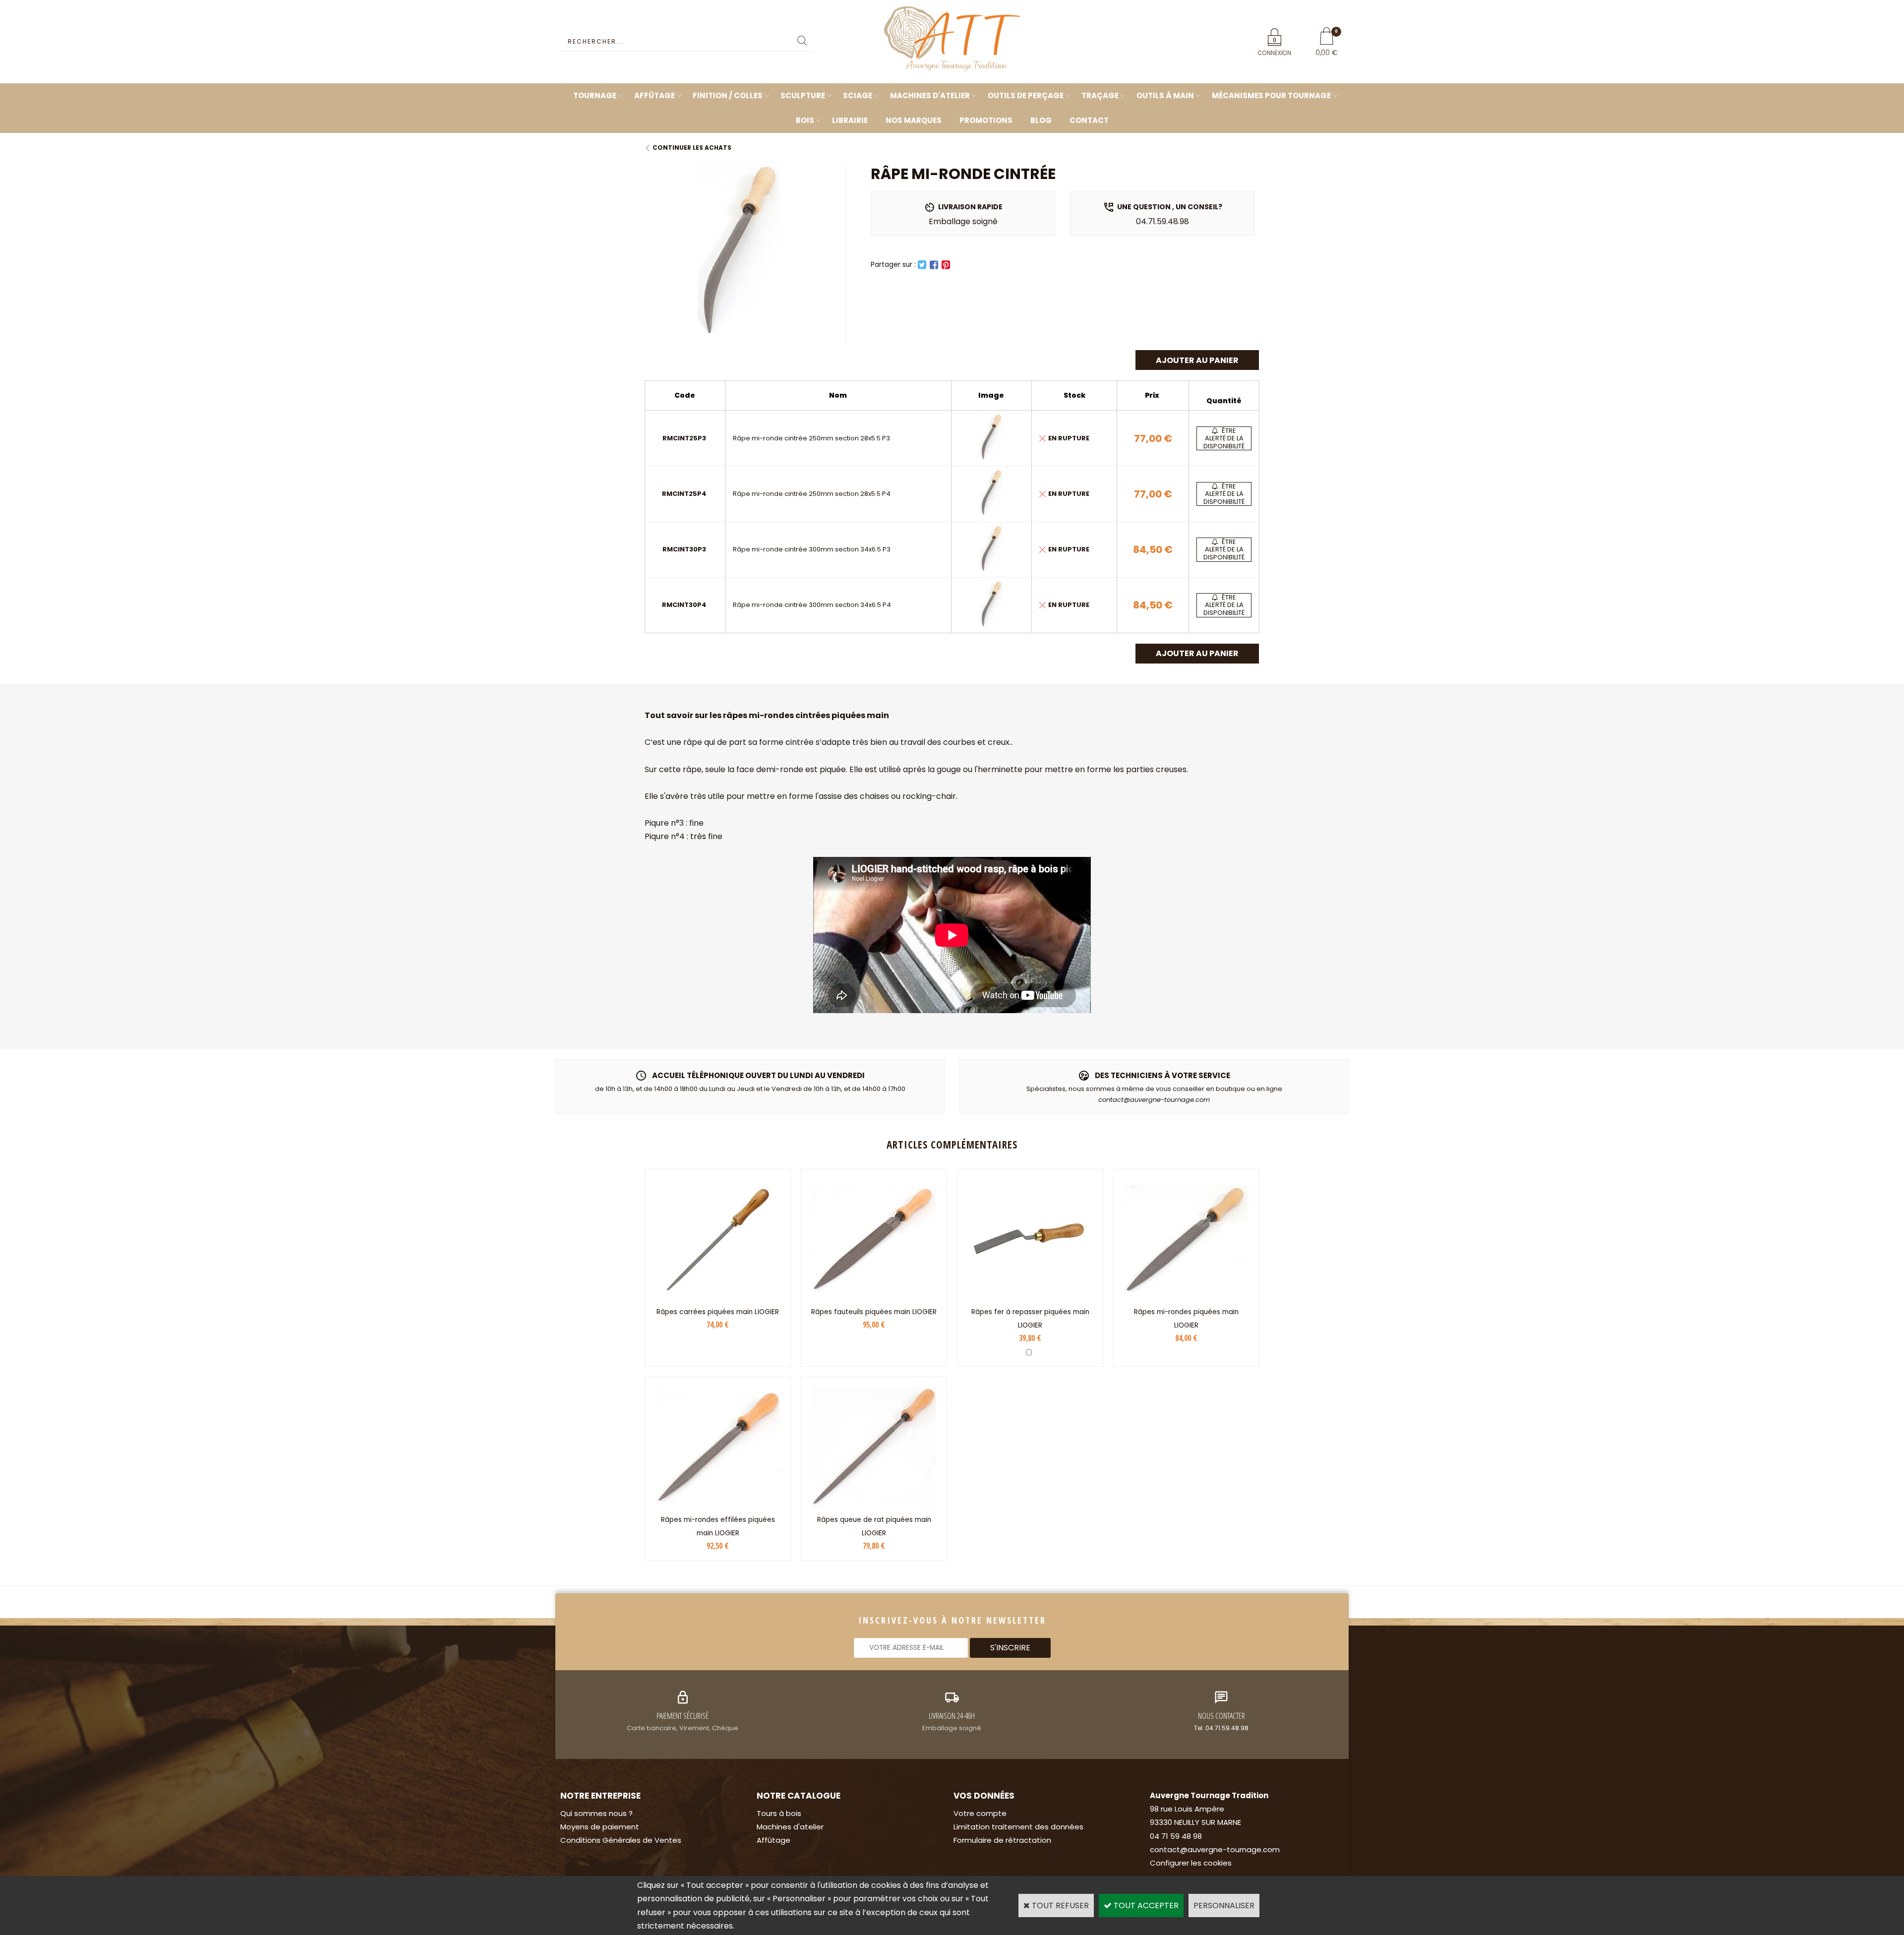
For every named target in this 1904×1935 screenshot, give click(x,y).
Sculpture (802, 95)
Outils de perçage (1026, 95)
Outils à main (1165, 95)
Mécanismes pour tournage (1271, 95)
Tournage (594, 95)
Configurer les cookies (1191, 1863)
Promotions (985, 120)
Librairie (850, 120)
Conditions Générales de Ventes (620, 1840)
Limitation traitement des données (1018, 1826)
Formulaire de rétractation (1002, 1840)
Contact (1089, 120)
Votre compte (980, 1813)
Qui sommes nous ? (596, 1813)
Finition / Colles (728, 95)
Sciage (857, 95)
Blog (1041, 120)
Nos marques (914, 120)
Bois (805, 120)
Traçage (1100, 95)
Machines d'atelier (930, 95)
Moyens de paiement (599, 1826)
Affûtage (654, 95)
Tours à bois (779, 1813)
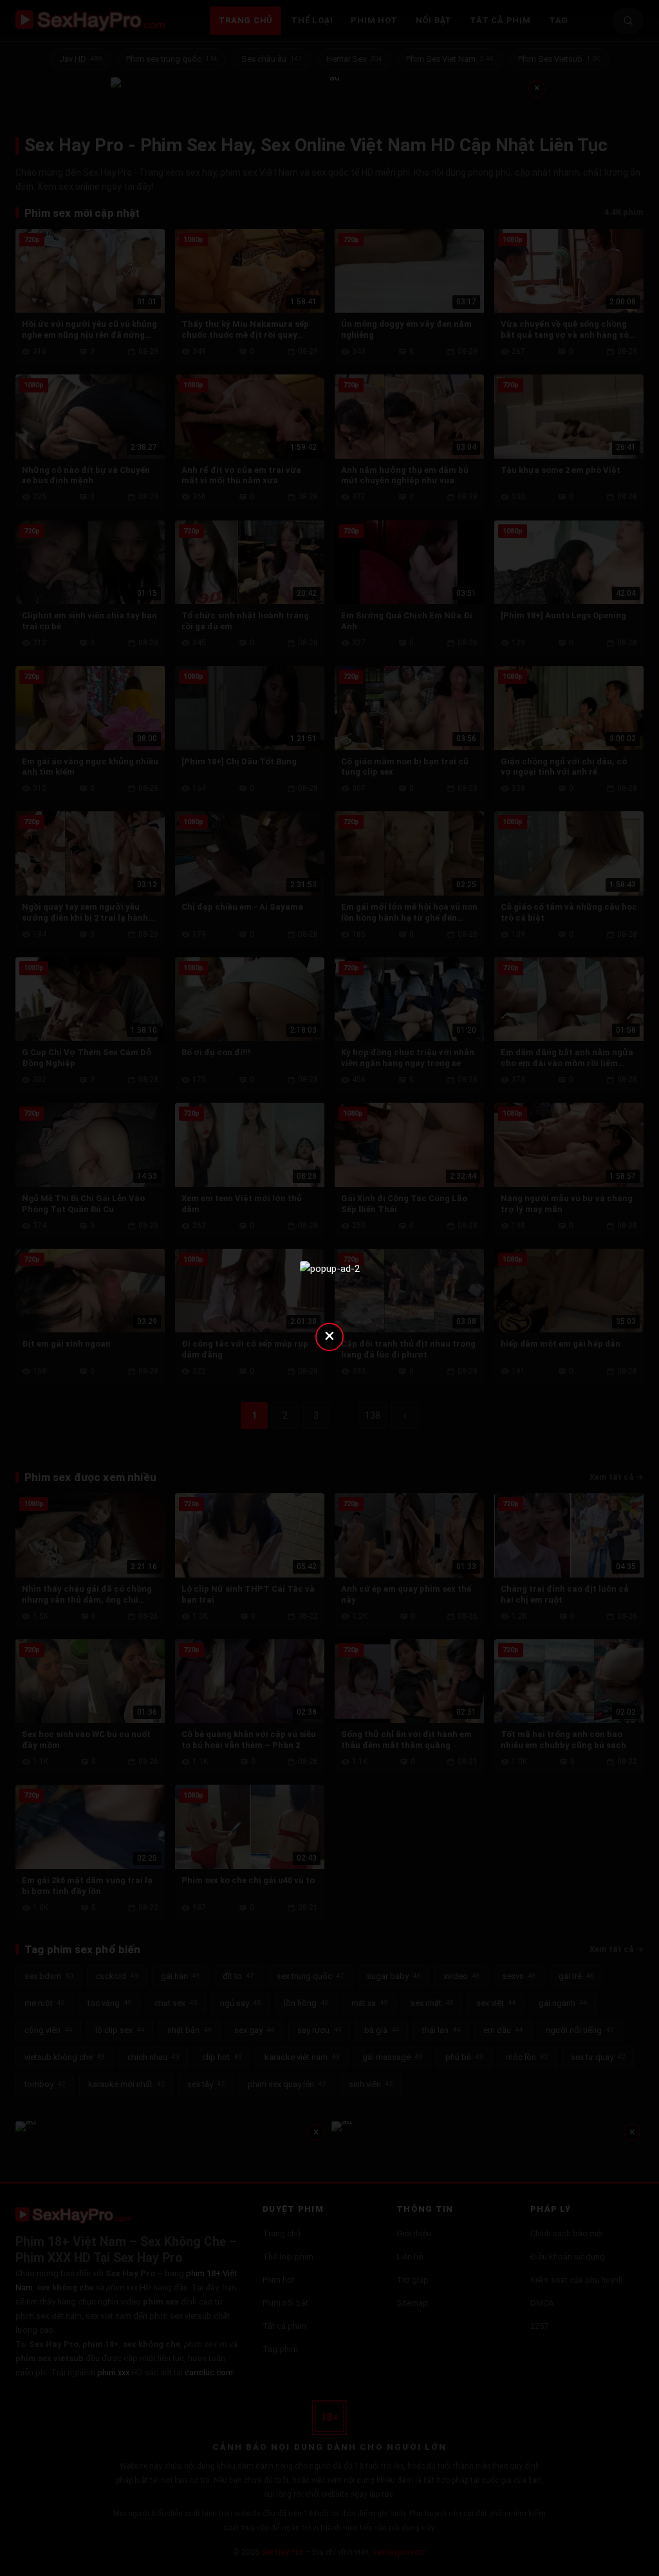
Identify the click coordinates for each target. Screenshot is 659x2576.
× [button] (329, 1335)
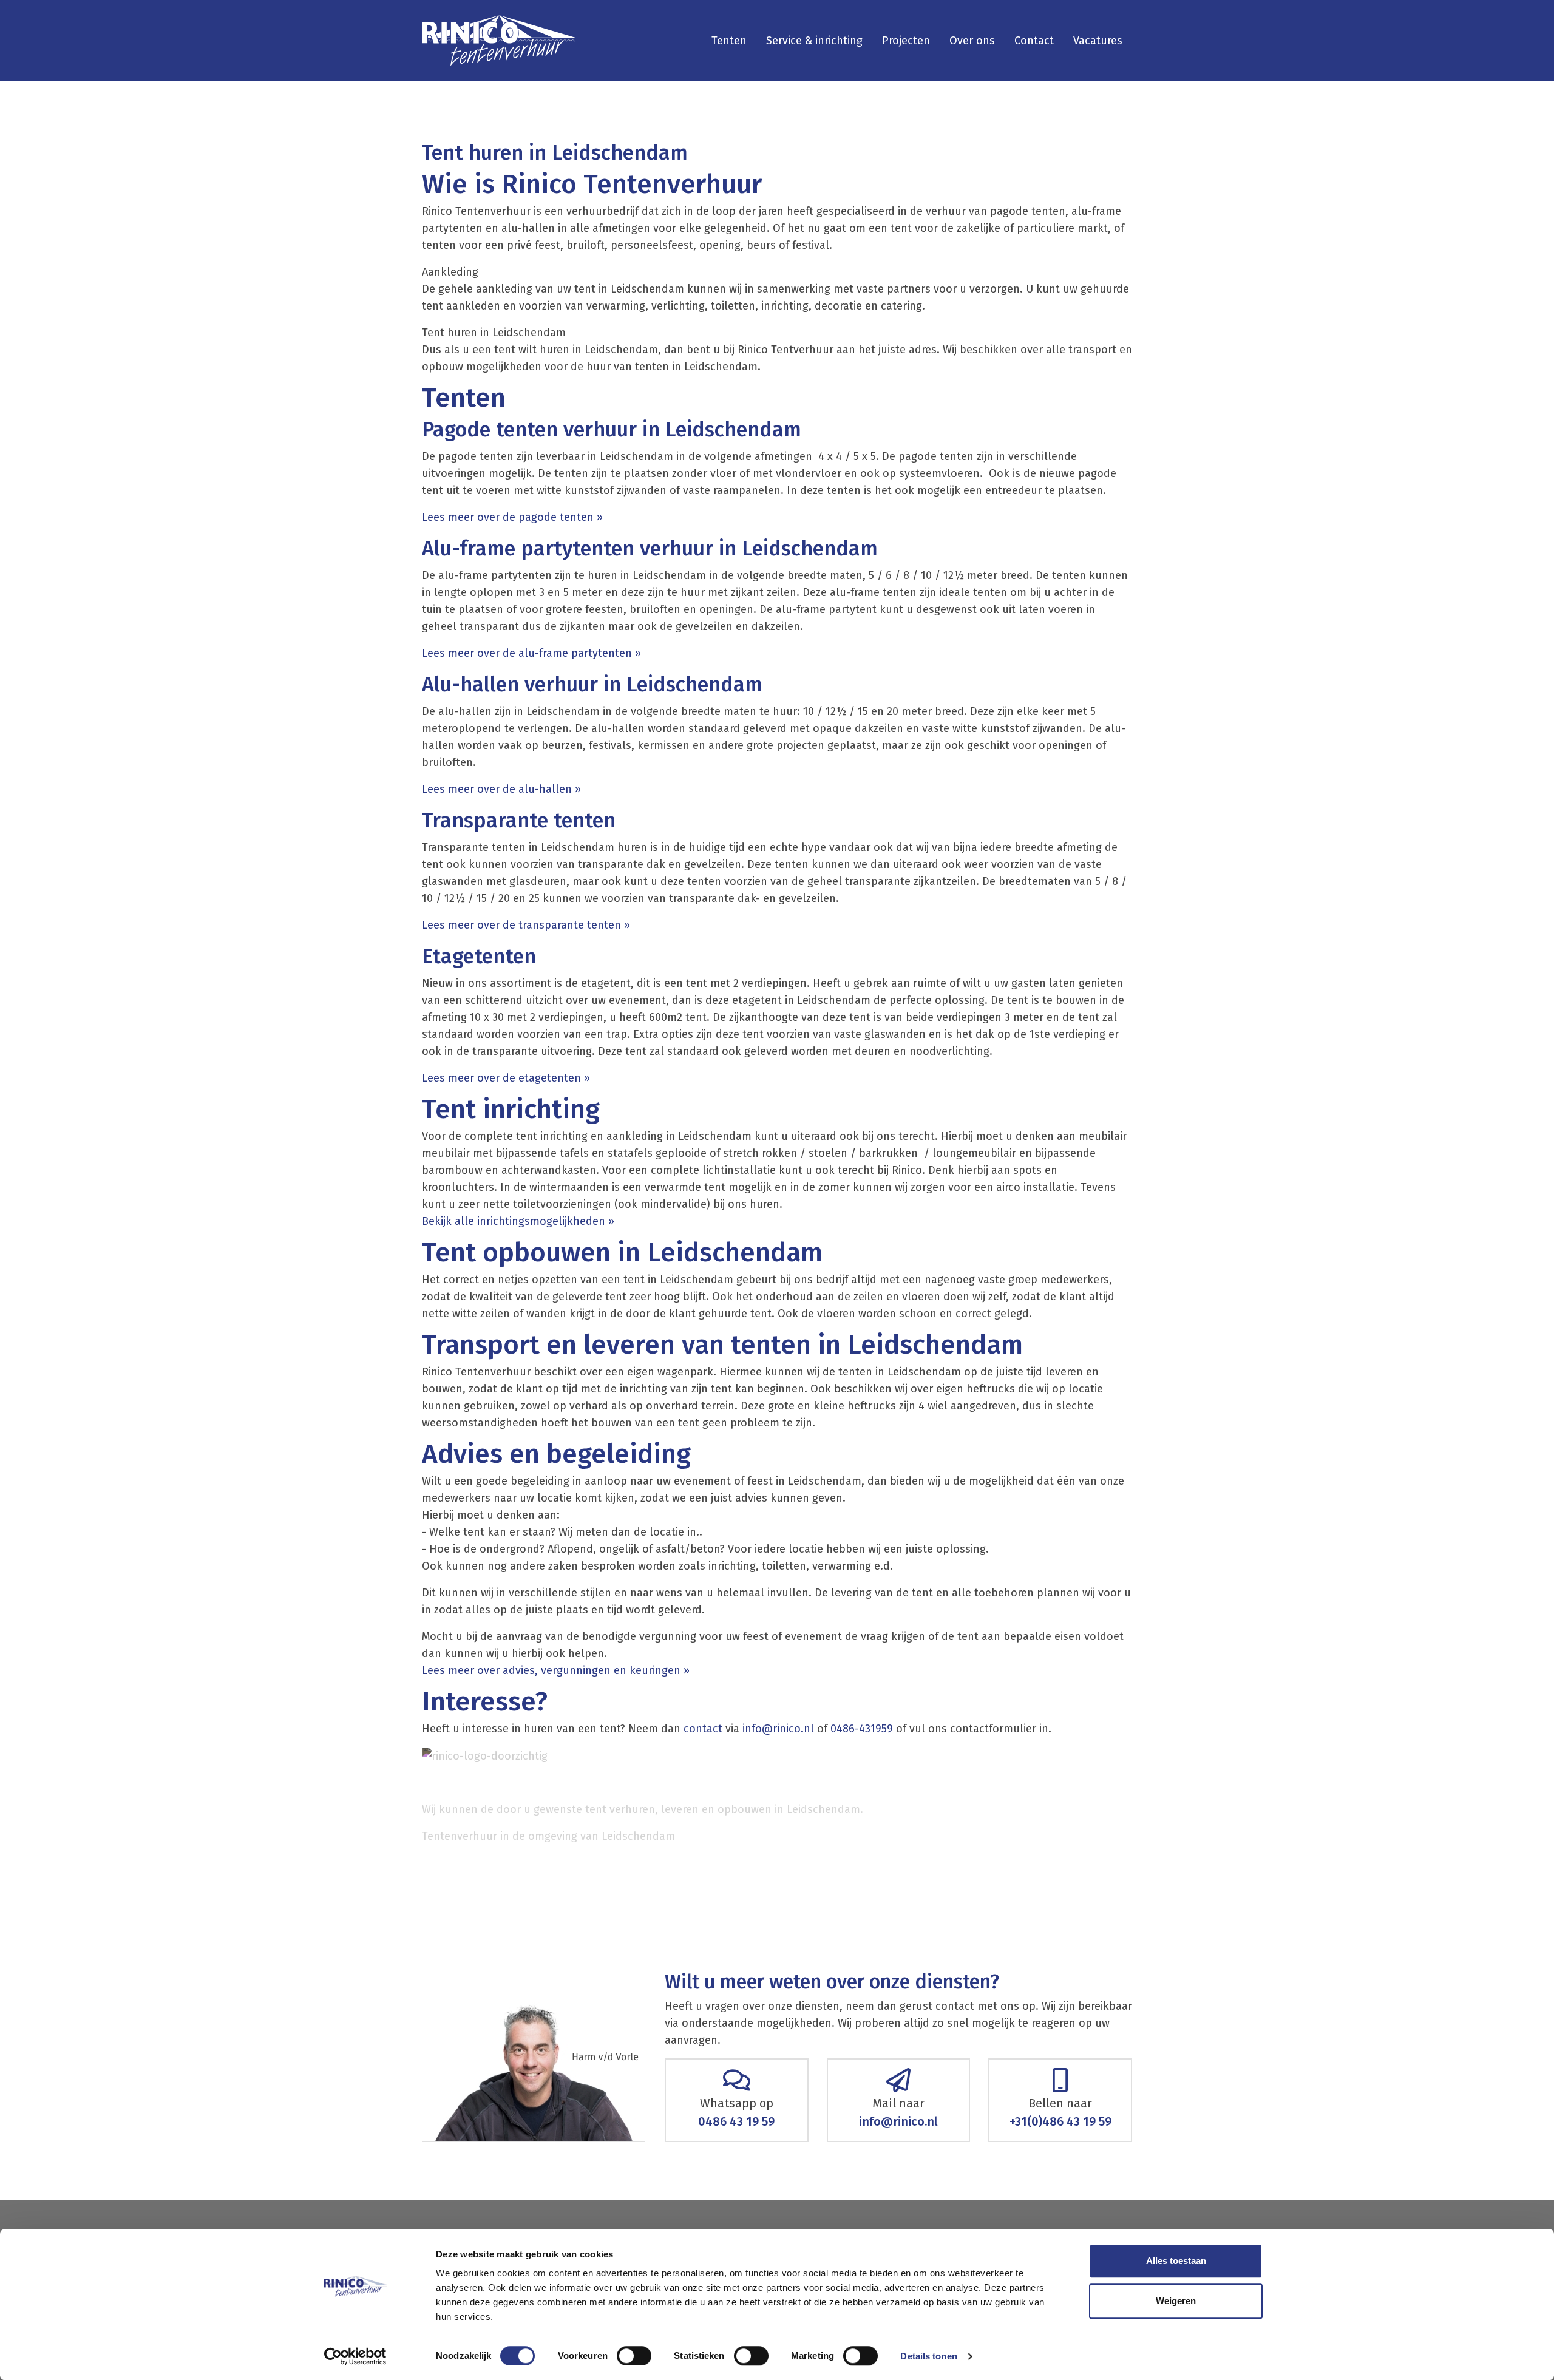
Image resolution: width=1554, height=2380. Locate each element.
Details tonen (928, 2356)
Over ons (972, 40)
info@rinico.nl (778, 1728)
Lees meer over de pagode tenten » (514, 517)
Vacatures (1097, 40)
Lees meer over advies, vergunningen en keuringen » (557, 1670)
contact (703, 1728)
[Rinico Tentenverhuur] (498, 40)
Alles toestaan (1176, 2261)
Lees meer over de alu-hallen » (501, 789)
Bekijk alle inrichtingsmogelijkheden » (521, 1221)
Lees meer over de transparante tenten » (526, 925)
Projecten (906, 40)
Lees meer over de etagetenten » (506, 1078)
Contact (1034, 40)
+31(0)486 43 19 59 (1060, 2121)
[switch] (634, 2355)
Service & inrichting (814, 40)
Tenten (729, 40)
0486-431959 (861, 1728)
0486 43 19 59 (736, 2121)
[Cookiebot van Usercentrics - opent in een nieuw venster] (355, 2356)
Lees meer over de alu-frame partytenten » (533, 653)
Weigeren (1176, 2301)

### [Problem requirements]
Repeat each record exactly, with the pictures left out.

### [Problem solution]
For every named target in this 1904×1935 screenshot, give click(x,y).
Sculpture (802, 95)
Outils de perçage (1026, 95)
Outils à main (1165, 95)
Mécanismes pour tournage (1271, 95)
Tournage (594, 95)
Configurer les cookies (1191, 1863)
Promotions (985, 120)
Librairie (850, 120)
Conditions Générales de Ventes (620, 1840)
Limitation traitement des données (1018, 1826)
Formulaire de rétractation (1002, 1840)
Contact (1089, 120)
Votre compte (980, 1813)
Qui sommes nous ? (596, 1813)
Finition / Colles (728, 95)
Sciage (857, 95)
Blog (1041, 120)
Nos marques (914, 120)
Bois (805, 120)
Traçage (1100, 95)
Machines d'atelier (930, 95)
Moyens de paiement (599, 1826)
Affûtage (654, 95)
Tours à bois (779, 1813)
Identify the click coordinates for each target. Screenshot is 659x2576.
× [button] (329, 1335)
Image resolution: width=1554, height=2380. Locate each element.
Details tonen (928, 2356)
Over ons (972, 40)
info@rinico.nl (778, 1728)
Lees meer over de pagode tenten » (514, 517)
Vacatures (1097, 40)
Lees meer over advies, vergunningen en keuringen » (557, 1670)
contact (703, 1728)
[Rinico Tentenverhuur] (498, 40)
Alles toestaan (1176, 2261)
Lees meer over de alu-hallen » (501, 789)
Bekijk alle inrichtingsmogelijkheden » (521, 1221)
Lees meer over de transparante tenten » (526, 925)
Projecten (906, 40)
Lees meer over de etagetenten » (506, 1078)
Contact (1034, 40)
+31(0)486 43 19 59 (1060, 2121)
[switch] (634, 2355)
Service & inrichting (814, 40)
Tenten (729, 40)
0486-431959 (861, 1728)
0486 43 19 59 (736, 2121)
[Cookiebot van Usercentrics - opent in een nieuw venster] (355, 2356)
Lees meer over de alu-frame partytenten » (533, 653)
Weigeren (1176, 2301)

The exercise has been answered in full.